"There was no confusion, facial weakness, visual or speech disturbance", the doctors wrote.
Doctors treating an 84-year-old Irish man, who went to the emergency room with complaints of feeling unsteady over the past several months, were shocked to find he was missing the right frontal lobe of his brain, reports said.
But a head CT and MRI scan revealed that where the right frontal lobe of his brain should be, the patient had only a large, empty void, called pneumocephalus. Those types of cavities are typically found in patients who've had brain surgery or various types of infections.
When doctors were told that neither of these scenarios applied to the patient, they were "left very curious as to the cause of these findings", Brown said.
Finlay Brown, a physician working in the emergency department at Causeway Hospital in Coleraine, Northern Ireland, at the time, remembers reviewing the brain-imaging scans with the rest of the staff.
The air cavity was also reported as a "rare cause" of a small stroke the man had suffered, which had likely led to the left-side weakness and other symptoms that prompted the man's hospital visit, according to the BMJ Case Reports study.
"To find a pocket of this size in an organized fashion was extremely uncommon, with very few documented cases found while I was researching for writing up the case report", Brown added. Brown told The Washington Post in an email. The emergence of air in a brain cranium following a major surgery is also commonly attributed to this condition.
Generally, pneumocephalus appear after brain surgery, sinus infections or head and facial injuries.
A scan of the man's skull shows the air pocket (the black space) where part of his brain should be.
After medics made the discovery, the patient was then transferred to Antrim Area Hospital for an MRI scan of his head, which confirmed doctor theories that it was an air pocket but also revealed a large osteoma - a benign, bone tumor.
Staff chose to give the man a CT and MRI scan, and it was then that they saw the blank where some of his brain should have been, measuring 3.5 inches long.
"From speaking to the specialists, it seems it has been progressing insidiously over months to years", Brown said.

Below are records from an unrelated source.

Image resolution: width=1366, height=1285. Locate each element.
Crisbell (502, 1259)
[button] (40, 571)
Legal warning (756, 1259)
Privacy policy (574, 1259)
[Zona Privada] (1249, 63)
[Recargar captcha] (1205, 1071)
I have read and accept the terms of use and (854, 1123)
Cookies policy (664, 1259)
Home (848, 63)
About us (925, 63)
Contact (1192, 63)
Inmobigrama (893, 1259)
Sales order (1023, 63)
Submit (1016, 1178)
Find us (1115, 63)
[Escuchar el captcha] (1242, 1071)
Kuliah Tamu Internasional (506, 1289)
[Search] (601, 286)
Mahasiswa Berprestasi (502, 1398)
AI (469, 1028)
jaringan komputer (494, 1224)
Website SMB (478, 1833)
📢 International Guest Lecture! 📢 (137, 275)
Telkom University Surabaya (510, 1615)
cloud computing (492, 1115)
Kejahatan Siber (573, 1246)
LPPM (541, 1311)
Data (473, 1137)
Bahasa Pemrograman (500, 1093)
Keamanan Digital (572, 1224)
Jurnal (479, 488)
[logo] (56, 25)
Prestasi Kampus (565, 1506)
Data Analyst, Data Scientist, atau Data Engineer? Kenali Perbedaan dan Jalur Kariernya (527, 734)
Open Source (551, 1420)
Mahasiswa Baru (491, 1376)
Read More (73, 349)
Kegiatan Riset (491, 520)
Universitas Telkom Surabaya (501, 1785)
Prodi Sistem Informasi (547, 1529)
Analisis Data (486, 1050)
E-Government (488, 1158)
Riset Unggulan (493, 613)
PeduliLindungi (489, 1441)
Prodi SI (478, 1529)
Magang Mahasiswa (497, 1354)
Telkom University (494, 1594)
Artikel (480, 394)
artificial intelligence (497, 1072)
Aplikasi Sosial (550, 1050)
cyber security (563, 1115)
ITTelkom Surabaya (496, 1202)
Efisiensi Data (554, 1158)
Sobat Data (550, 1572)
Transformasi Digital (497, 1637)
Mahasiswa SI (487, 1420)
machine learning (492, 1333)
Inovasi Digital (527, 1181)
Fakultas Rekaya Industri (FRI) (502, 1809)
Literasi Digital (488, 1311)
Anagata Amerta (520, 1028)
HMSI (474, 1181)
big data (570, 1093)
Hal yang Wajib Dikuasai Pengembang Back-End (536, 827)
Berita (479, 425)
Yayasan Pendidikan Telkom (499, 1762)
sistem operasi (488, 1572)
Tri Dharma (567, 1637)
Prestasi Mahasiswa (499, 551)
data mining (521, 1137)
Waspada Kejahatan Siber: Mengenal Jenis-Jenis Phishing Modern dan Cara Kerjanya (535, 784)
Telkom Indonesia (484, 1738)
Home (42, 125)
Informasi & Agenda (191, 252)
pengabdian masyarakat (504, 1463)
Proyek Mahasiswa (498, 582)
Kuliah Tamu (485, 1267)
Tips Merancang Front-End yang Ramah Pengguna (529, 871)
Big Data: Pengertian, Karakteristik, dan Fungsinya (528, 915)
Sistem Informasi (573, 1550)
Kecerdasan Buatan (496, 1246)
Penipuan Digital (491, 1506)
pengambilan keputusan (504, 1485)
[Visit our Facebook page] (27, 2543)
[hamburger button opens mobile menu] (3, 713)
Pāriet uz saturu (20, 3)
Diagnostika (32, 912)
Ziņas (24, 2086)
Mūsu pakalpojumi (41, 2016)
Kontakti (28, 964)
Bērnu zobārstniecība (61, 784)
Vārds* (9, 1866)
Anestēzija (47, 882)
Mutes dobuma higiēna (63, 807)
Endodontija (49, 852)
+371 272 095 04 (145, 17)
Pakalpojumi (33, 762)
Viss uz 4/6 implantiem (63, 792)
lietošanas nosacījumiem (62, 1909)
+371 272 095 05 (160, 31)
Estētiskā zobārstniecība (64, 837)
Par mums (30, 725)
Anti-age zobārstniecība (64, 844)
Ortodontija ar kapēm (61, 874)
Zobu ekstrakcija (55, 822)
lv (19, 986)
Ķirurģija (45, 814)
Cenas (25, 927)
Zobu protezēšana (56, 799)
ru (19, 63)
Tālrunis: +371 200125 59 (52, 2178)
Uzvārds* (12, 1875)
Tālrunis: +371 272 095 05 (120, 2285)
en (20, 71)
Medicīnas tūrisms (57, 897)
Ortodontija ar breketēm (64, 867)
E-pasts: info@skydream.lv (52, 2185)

In order to revert it, the patient had two surgeries - one to remove the tumor and the other to decompress the air pocket in the brain. However, due to the associated risks, the man declined the offer.
"The left-sided weakness was noted to have resolved on follow-up 12 weeks later and he remained well", the authors conclude in the published report.
Brown and his co-authors, however, emphasized in their paper symptoms like these should always be thoroughly explored and examined.